[WHAT TO DO]
Reproduce the portion of the listing that opens with the line containing "Screen dimensions: 1405x829" and runs through the end of the listing, substituting "text" for "label" and keeping everything else unchanged. Leave the pictures out of your output.

[RECORDS FOR THE TASK]
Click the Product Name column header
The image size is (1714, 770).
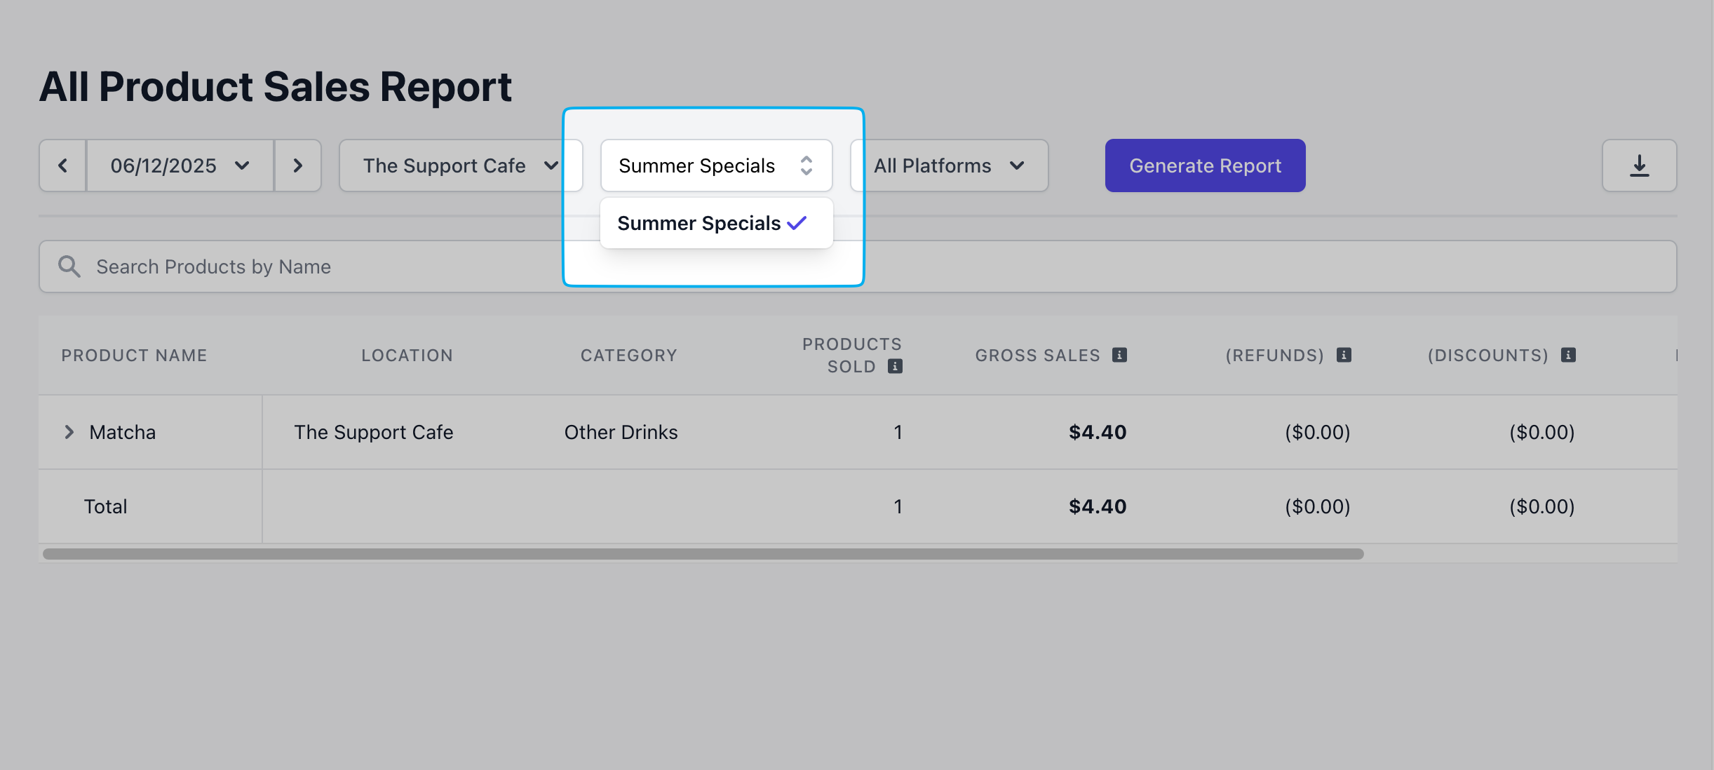pyautogui.click(x=134, y=356)
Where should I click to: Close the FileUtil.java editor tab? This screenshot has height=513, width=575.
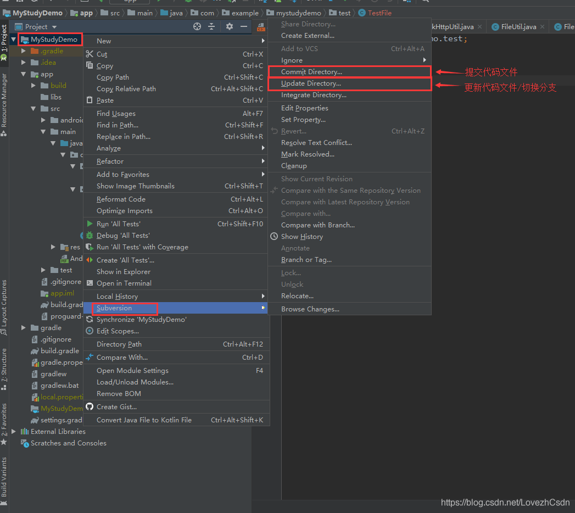pyautogui.click(x=543, y=26)
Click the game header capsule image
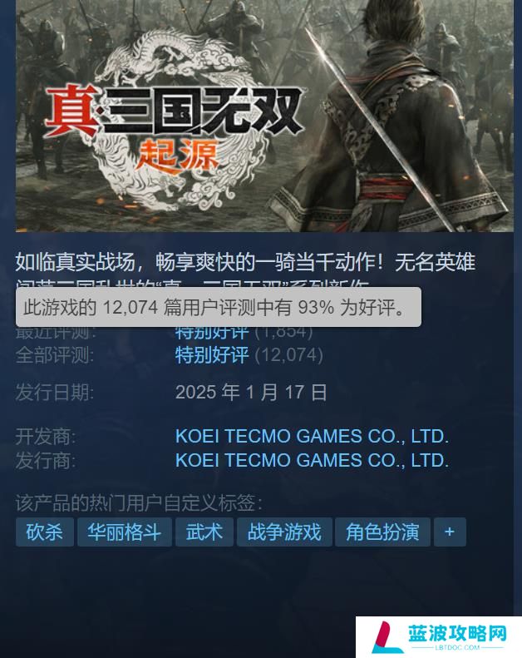The width and height of the screenshot is (522, 658). pos(264,116)
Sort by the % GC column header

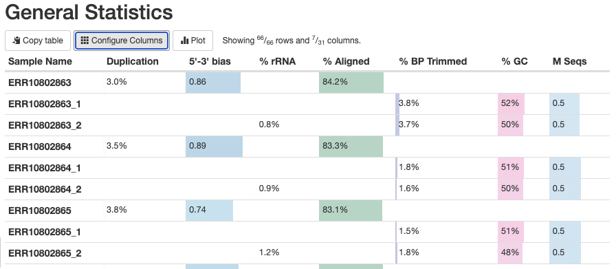click(515, 61)
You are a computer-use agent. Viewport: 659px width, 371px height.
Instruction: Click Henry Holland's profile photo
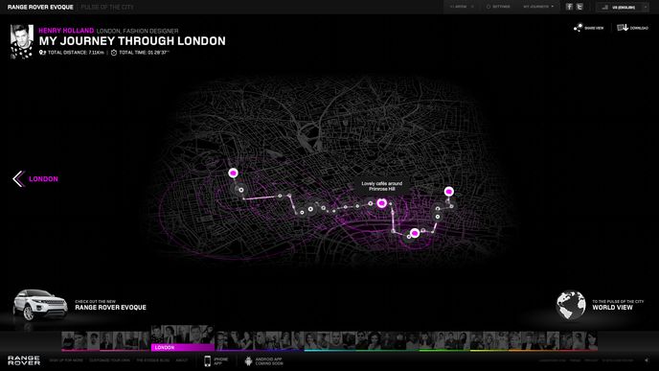coord(22,41)
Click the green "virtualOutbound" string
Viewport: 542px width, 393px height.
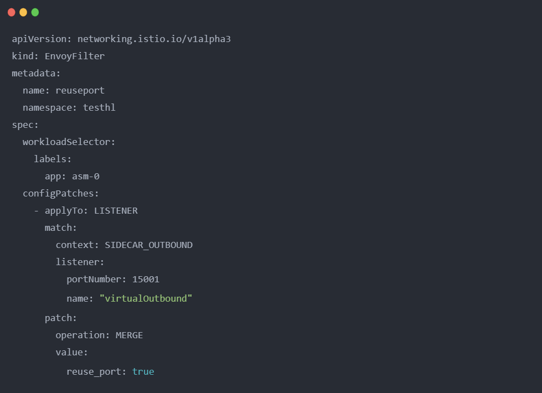click(x=146, y=298)
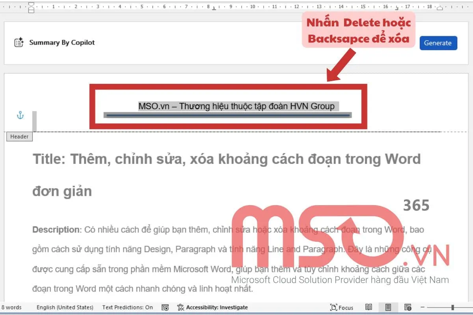Click the zoom out minus button
Screen dimensions: 473x315
(422, 307)
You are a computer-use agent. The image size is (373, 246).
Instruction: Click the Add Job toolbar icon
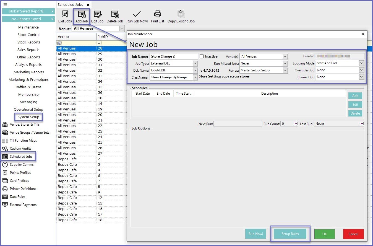tap(82, 14)
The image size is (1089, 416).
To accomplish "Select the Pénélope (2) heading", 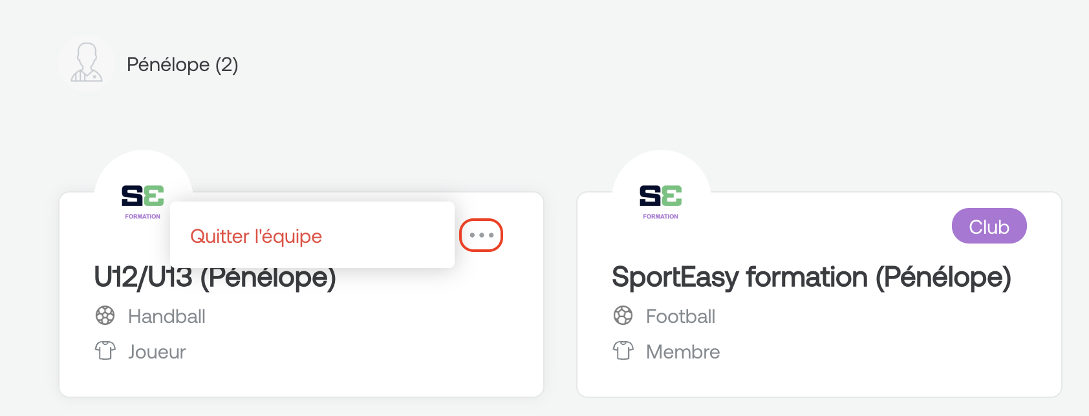I will coord(182,65).
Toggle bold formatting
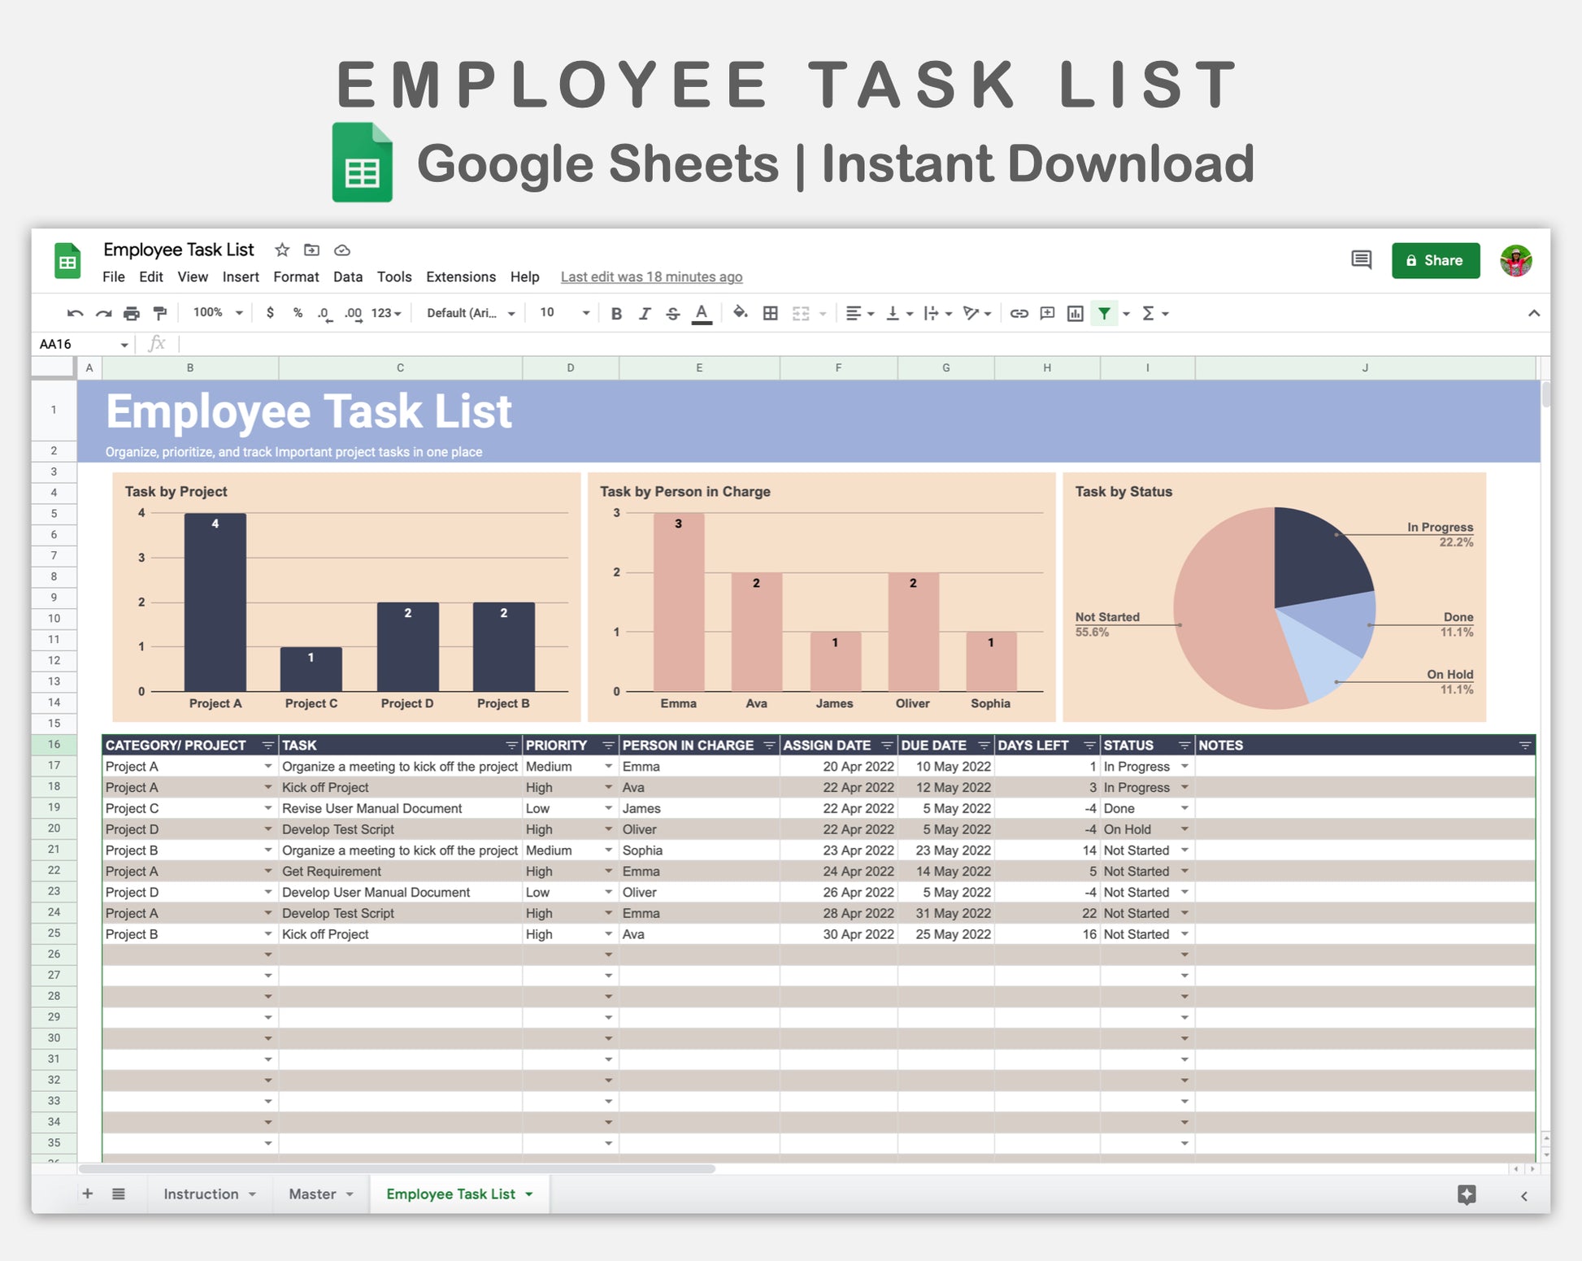The width and height of the screenshot is (1582, 1261). [616, 314]
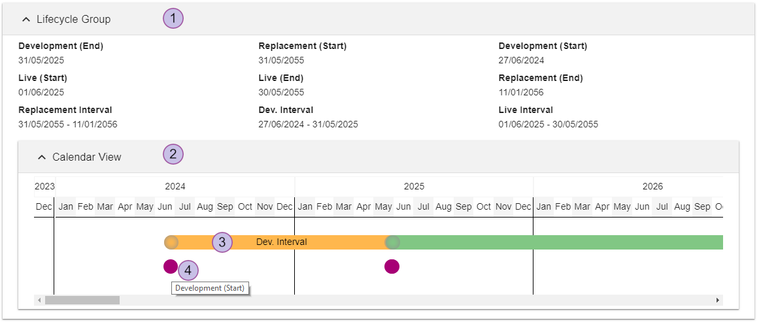Click the left arrow of the horizontal scrollbar
Image resolution: width=761 pixels, height=324 pixels.
pos(39,300)
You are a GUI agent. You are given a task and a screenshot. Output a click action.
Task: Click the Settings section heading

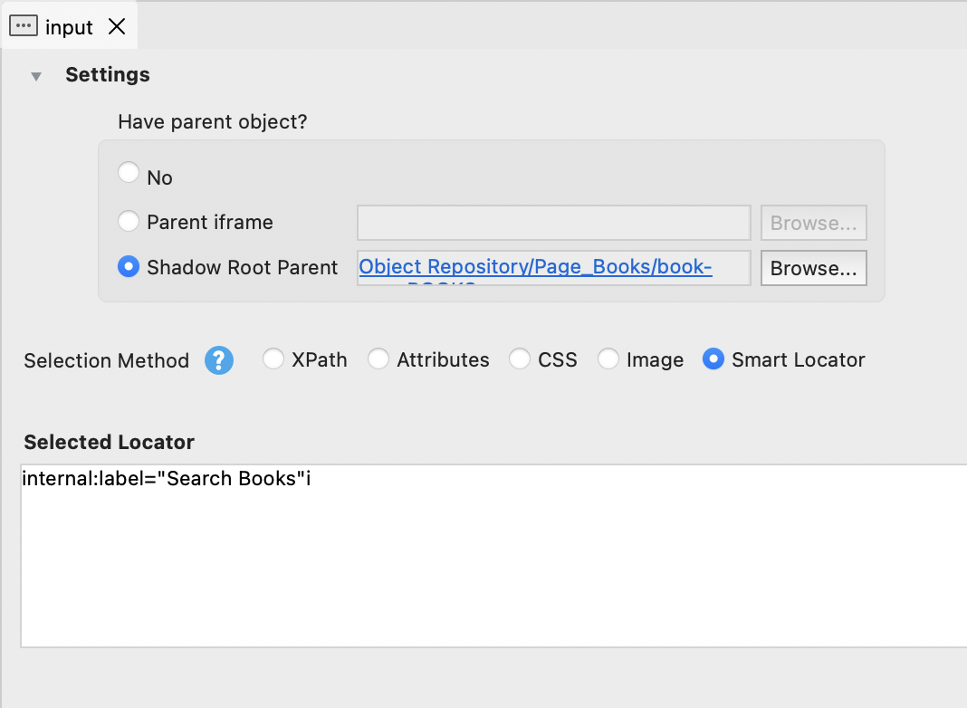[x=107, y=75]
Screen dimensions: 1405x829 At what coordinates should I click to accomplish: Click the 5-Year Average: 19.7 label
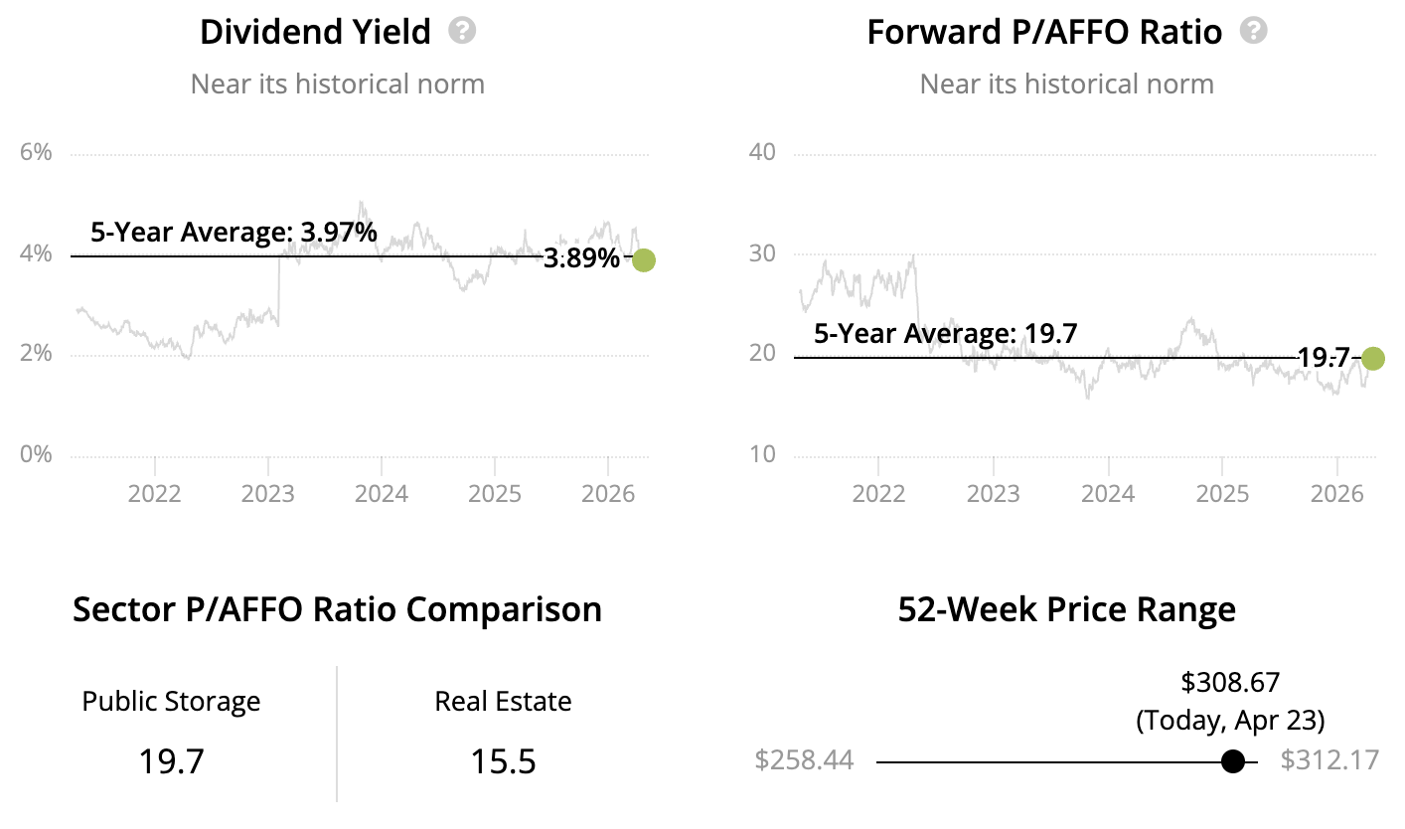pyautogui.click(x=945, y=333)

[WORKED ANSWER]
Screen dimensions: 1405x829 At what coordinates should I click to accomplish: Click the 5-Year Average: 19.7 text
pyautogui.click(x=945, y=333)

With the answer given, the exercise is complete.